Hi everyone, thanks for adding me to your group!

I have a PCMill 100 which, when I bought it, was plagued with RS485 Errors - so I reluctantly embarked on the process to convert from Fanuc to Mach3 / 4.  Reluctantly because it's a lovely, clean, almost unused machine and I love Fanuc!

I've tried to do it as sympathetically as possible, using a CS Labs Motion Controller, keeping the original 5 Phase Stepper motors and I had intended to keep the original spindle controller.  Unfortunately, while it would work with the original controller, I couldn't persuade it to work via the motion controller.

Although I have a manual for the mill including circuit diagrams, some of the bits including the servo drive are different - so there was a lot of guessing!

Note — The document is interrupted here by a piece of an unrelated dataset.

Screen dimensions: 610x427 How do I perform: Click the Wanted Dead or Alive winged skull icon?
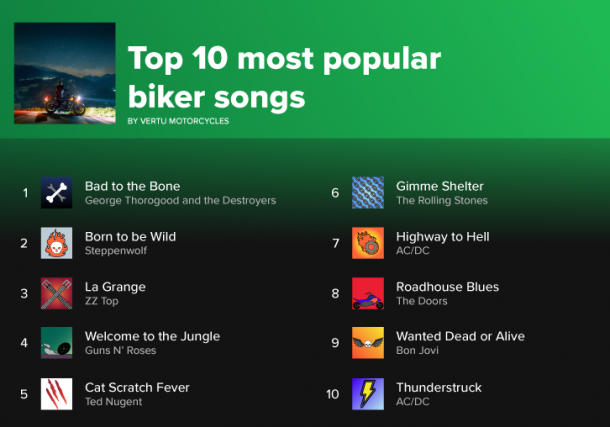tap(368, 343)
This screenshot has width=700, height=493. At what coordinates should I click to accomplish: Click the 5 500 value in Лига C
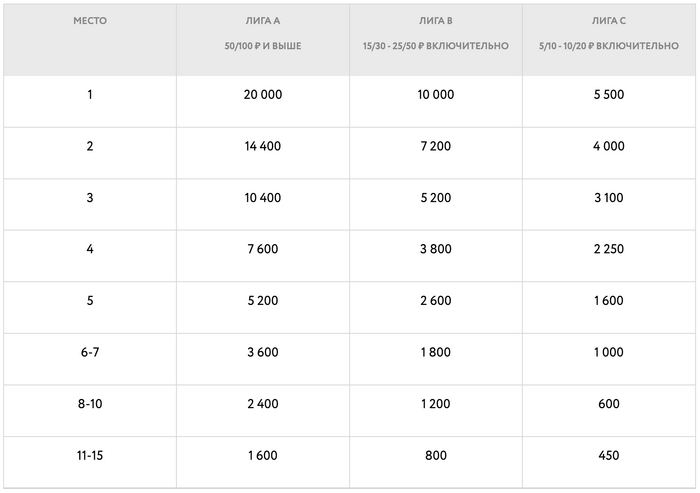(x=608, y=95)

This week, I admitted defeat and fitted an Allen Bradley Ultra 3000 servo driver, which is very easy to configure and can use Step / Direction (or Analog).

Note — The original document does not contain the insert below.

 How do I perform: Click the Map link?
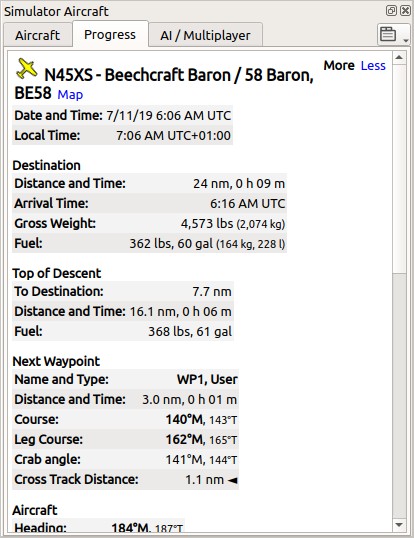click(x=70, y=94)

In order to configure it, I need some details of the motor & encoder - and wondered if any of you happen to know the answers.

The Motor is an AMK DVSA 07-4-2-4HOF-5000.
On line, I've found it is 190V, 2.5A Continuous, 5A Peak, 2.6 Ohm.
What I need to know is the number of Poles, possibly the coil inductance (less important).

The encoder has no markings - but works perfectly.  It gives about 4000 counts per spindle revolution.  I believe the gear ratio is 1.5:1 - but that seems unlikely as that would make the encoder 2666.666 counts per motor revolution.
In order to use the encoder to commutate the motor (no sign of hall effect commutation), I think the number of counts should be divisable by the number of poles - so, either the number of counts or the gear ratio is wrong. 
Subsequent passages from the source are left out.